Bei vielen Kindern geht das Stottern wieder weg, wenn sie älter werden. Bei manchen bleibt es. Wie kommt man denn als Erwachsener damit klar?


Schneider: Als Erwachsener musste man sich ja schon über viele Jahre damit einrichten. Aber an gewissen Punkten wird es schwierig. Bei Bewerbungen zum Beispiel stellen sich die Fragen: Schreibt man direkt in die Bewerbung, dass man stottert? Oder soll man es erst im Bewerbungsgespräch selbst thematisieren? Manche Arbeitgeber reagieren sehr ungünstig darauf, wenn Untergebene stottern. Ihnen werden bestimmte Aufgaben nicht zugetraut. Da erleben Stotternde oft Kränkungen oder konkrete Nachteile. Das fordert entweder ein kämpferisches Umgehen damit oder ein Erdulden-Können.


Aber gibt es nicht auch tatsächlich Aufgaben, die Stotternde nicht erledigen können?
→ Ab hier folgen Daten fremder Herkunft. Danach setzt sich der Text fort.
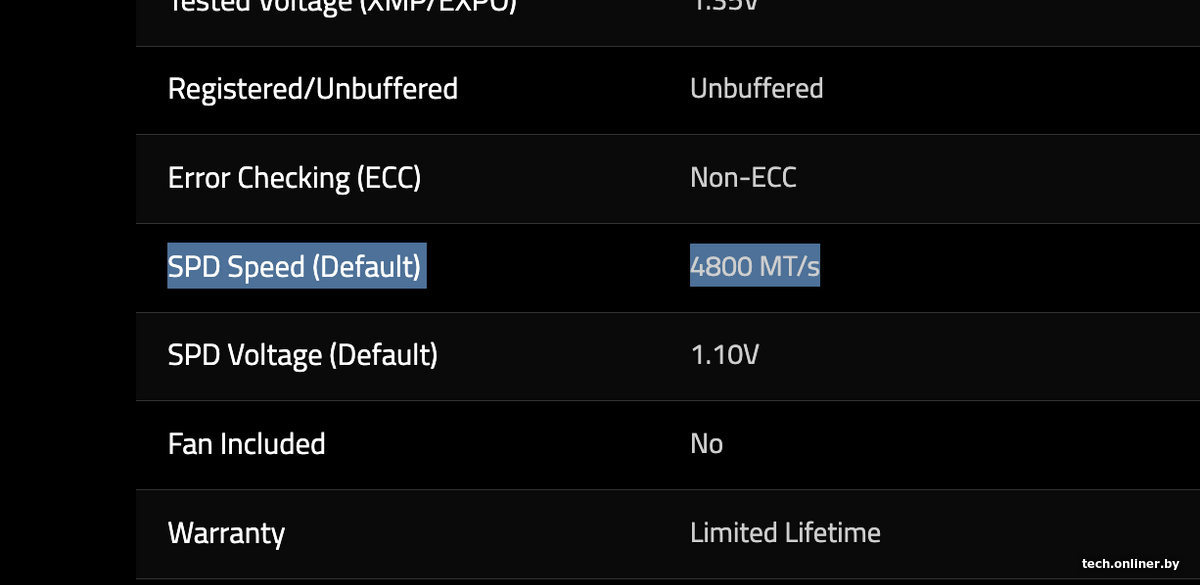Viewport: 1200px width, 585px height.
Task: Click the Error Checking (ECC) label
Action: click(294, 178)
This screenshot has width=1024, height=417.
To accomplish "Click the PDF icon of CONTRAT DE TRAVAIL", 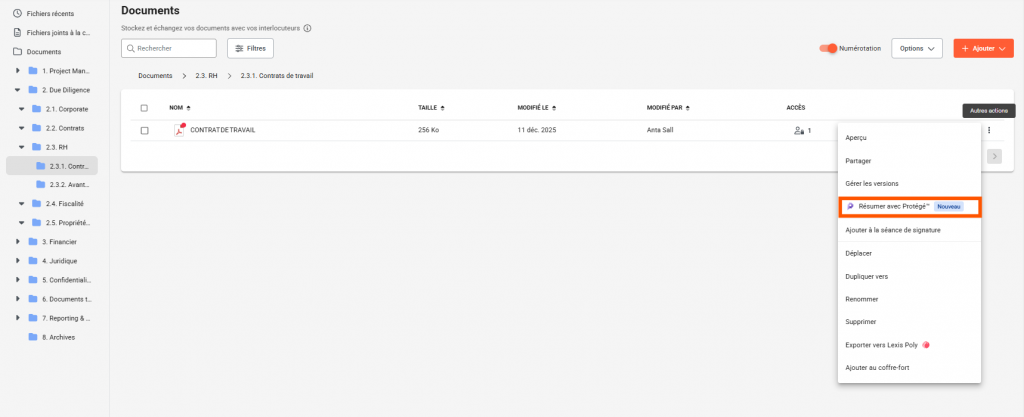I will coord(180,130).
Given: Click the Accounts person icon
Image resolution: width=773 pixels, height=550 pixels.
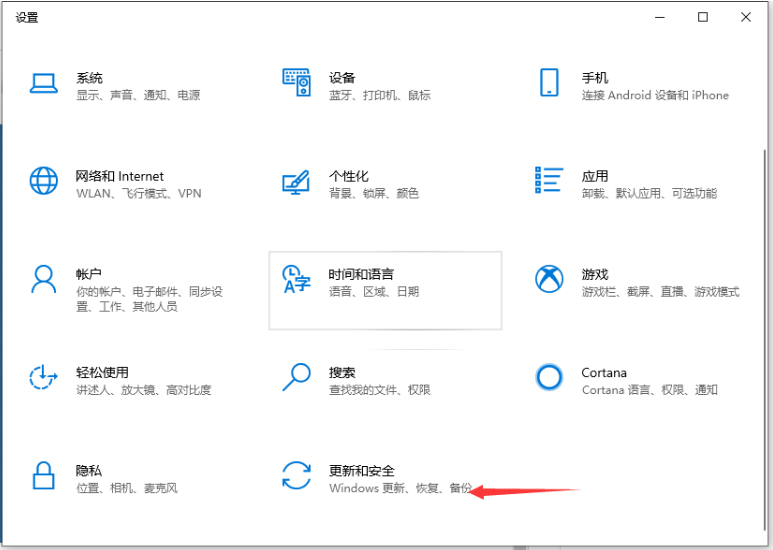Looking at the screenshot, I should (x=44, y=279).
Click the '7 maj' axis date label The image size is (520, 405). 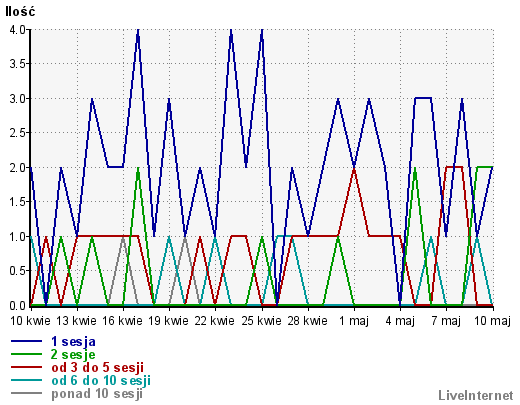(x=446, y=321)
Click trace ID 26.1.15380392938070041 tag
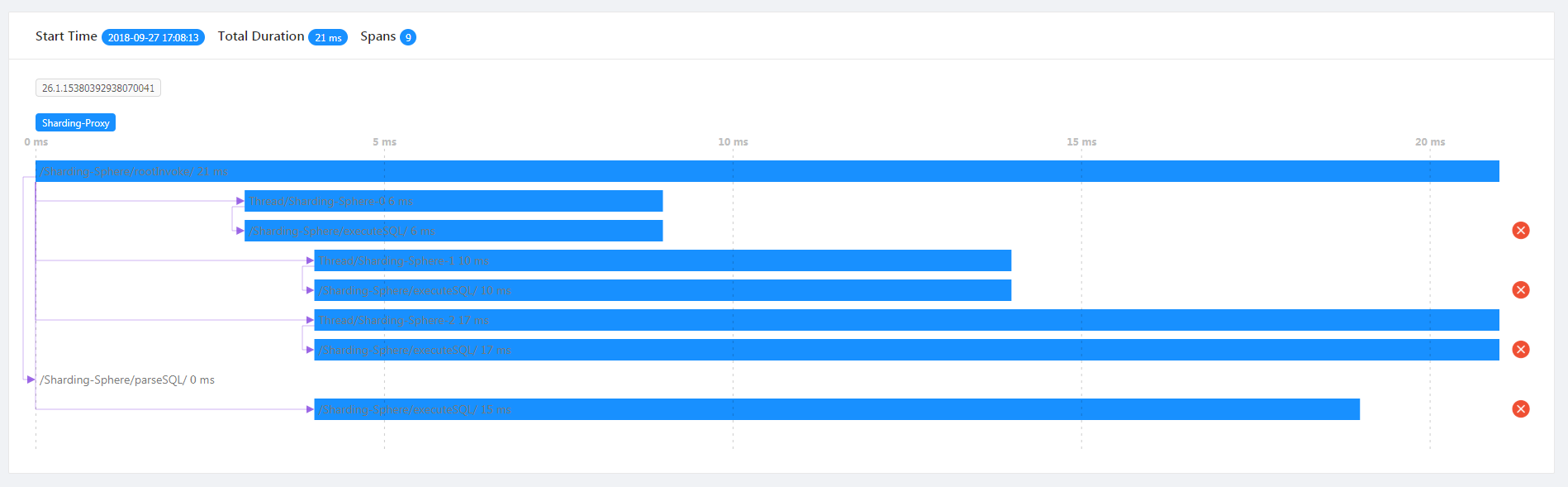Screen dimensions: 1568x487 (x=98, y=88)
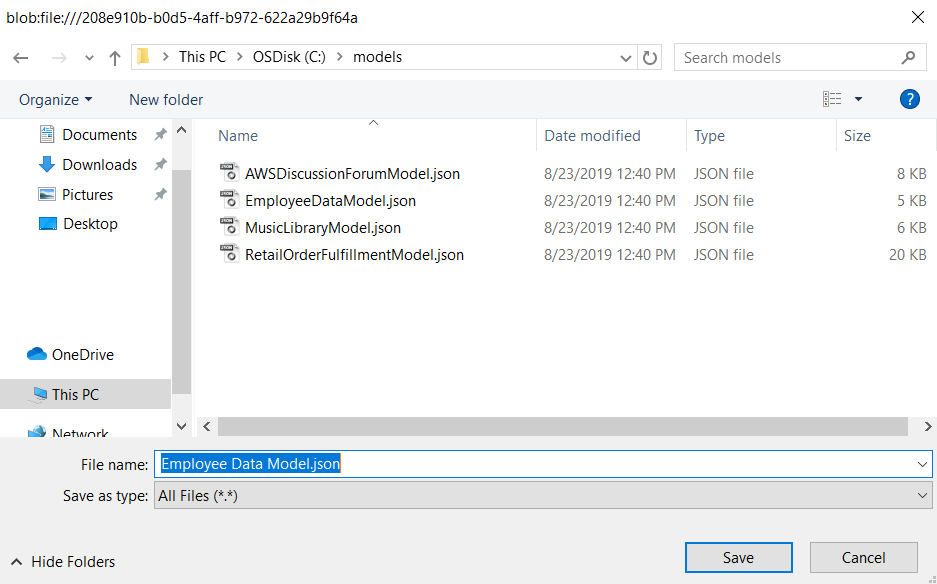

Gibt es nicht auch Grenzen im Beruf?


Schneider: Stotternde können grundsätzlich alles. Es gibt Schauspieler, die stottern, Lehrer oder Politiker. Winston Churchill zum Beispiel hat gestottert. Stotternde müssen nur einen viel härteren Weg gehen und brauchen ein besonderes Selbstbewusstsein, um durchzuhalten. Vielfach müssen sie beweisen, dass sie besser sind, auch inhaltlich.


Wenn ein Stotternder einen Vortrag im Job halten muss, was können denn seine nicht-stotternden Kollegen tun, damit es ihm leichter fällt?


Schneider: Also zunächst einmal kann der Stotternde selbst etwas dazu tun in der Situation. Indem er den Nicht-Stotternden, die ja in der Regel nicht wissen, sagt, wie sie sich verhalten sollen: „Es kann sein, dass ich gleich stottere. Ich kann aber trotzdem alles sagen, hören sie mir einfach gut zu.“ Das nimmt der Situation ein bisschen den Wind aus den Segeln. Ansonsten gilt im Umgang mit Stotternden: möglichst gut zuhören, nicht das Wort für jemanden zu Ende sprechen, aber Blickkontakt halten. Also nach Möglichkeit sich so verständigen, wie man es mit einem Nicht-Stotternden auch tut.


Warum bleiben denn Hänseleien trotzdem nicht aus?


Schneider: Wenn jemand stottert, dann macht er eine Fehlleistung beim Sprechen. Es gibt in unserer Gesellschaft keine Regeln, wie man damit umgehen sollte. Und gerade dadurch, dass Stottern in unserer Gesellschaft noch mit einer psychischen Fehlleistung gleichgesetzt wird, gibt es Irritationen, in denen der Gesprächspartner nicht weiß, wie er damit umgehen soll. Er hat erlebt, wie der Stotternde gerade einen Gesichtsverlust hatte, ist somit auch involviert, und die Situation wird unangenehm. Jetzt versucht der Nicht-Stotternde, in eine Machtposition zu kommen, und hänselt oder ärgert – und versucht auf diese Weise wieder an Sicherheit zu kommen.

Eine sehr häufige beobachtete Reaktion ist auch, dem Stotternden Hilfe anzubieten, die er nicht nötig hat. Oder lautes Sprechen, als wäre der Stotternde auf einmal schwerhörig oder nicht so ganz clever. Alles Versuche der Gesprächspartner, mit dieser Unsicherheit zurecht zu kommen. Aber das hat immer etwas Kränkendes.